STATED EXERCISE 1:
From the passage below about the song in Ralph Breaks the Internet, return the portion starting at "The Disney Princess scene had" and ending at "had to change.", copied word for word.

PASSAGE PROVIDED:
The Disney Princess scene had to be changed to accommodate Vanellope’s song.
“A Place Called Slaughter Race” started as a solution to push the story of Ralph Breaks the Internet along so that the princess scene would not be done in vain, according to the song’s cowriter Phil Johnston, who’s also one of the film’s writer-directors. When the Disney Princess scene was first shown at the 2017 D23 Expo, it ended with the princesses showing Vanellope their more imperfect traits, like cat allergies and the need for prescription eyeglasses, but when the filmmakers decided to give Vanellope a song to map out her motivations in the movie, that all had to change.
“We realized the princess scene wasn't setting up the song efficiently,” Johnston said. “So we went back and changed the back end for the princesses to ask her about What is her dream? and the whole You'll know you've found your dream thing.”
The song started as an Alan Menken–style song before Alan Menken agreed to write the music for it.
When the song idea was still nascent, Johnston tapped Disney’s executive vice president of music, Tom MacDougall, to write it with him in the style of Alan Menken (the composer for Disney classics like Beauty and the Beast and Aladdin). MacDougall told BuzzFeed News that when a Disney film like Ralph calls for a one-off song to propel the story, he is usually pitching other musicians and songwriters to come in and write. However, “this one was unique because it was so character-based and storytelling-driven that I really didn't have the ability to go out to a songwriter because we didn't know if the idea was going to work yet.”

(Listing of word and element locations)
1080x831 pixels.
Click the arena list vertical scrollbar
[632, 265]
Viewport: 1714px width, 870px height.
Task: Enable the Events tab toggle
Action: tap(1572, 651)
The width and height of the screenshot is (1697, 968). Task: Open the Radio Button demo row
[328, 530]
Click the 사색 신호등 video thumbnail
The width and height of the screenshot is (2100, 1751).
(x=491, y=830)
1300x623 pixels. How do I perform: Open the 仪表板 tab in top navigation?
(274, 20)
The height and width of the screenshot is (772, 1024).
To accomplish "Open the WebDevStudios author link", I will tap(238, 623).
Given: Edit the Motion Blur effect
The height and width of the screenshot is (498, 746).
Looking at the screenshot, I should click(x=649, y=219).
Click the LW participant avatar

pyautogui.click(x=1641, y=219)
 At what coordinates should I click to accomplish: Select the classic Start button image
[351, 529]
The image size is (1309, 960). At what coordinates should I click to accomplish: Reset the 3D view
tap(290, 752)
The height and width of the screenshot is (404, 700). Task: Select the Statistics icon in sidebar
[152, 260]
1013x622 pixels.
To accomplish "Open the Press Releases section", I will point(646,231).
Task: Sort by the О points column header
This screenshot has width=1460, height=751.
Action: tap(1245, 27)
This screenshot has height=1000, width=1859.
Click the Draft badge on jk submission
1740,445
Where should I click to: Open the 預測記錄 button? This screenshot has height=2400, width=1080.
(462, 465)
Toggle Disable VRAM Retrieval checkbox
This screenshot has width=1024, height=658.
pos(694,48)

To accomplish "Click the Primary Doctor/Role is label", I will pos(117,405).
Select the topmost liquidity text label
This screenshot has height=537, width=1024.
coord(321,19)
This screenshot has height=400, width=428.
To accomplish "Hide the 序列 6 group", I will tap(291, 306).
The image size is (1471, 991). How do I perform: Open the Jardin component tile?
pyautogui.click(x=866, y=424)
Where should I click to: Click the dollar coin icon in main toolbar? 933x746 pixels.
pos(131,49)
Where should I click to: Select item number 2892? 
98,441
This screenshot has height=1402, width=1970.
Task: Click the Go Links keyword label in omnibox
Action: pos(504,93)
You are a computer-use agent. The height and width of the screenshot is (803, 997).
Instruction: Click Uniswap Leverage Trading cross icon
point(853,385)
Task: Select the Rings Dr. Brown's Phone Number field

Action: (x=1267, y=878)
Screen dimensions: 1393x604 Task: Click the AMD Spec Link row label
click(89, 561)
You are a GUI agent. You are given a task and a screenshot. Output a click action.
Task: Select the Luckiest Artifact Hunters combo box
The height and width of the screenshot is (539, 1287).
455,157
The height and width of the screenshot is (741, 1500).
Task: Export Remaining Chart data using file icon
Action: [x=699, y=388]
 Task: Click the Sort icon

STATED EXERCISE 2:
Identify every line in the listing above that contains the word "should", and copy each of those lines in full.

PROBLEM SOLUTION 1:
The Disney Princess scene had to be changed to accommodate Vanellope’s song.
“A Place Called Slaughter Race” started as a solution to push the story of Ralph Breaks the Internet along so that the princess scene would not be done in vain, according to the song’s cowriter Phil Johnston, who’s also one of the film’s writer-directors. When the Disney Princess scene was first shown at the 2017 D23 Expo, it ended with the princesses showing Vanellope their more imperfect traits, like cat allergies and the need for prescription eyeglasses, but when the filmmakers decided to give Vanellope a song to map out her motivations in the movie, that all had to change.

PROBLEM SOLUTION 2:
Looking at the screenshot, I should click(x=649, y=219).
 At what coordinates should I click to accomplish: Select the classic Start button image
The image size is (1309, 960). At what coordinates should I click to accomplish: Reset the 3D view
Where should I click to: Open the 預測記錄 button? This screenshot has height=2400, width=1080.
Where should I click to: Click the dollar coin icon in main toolbar? 933x746 pixels.
Where should I click to: Select item number 2892? 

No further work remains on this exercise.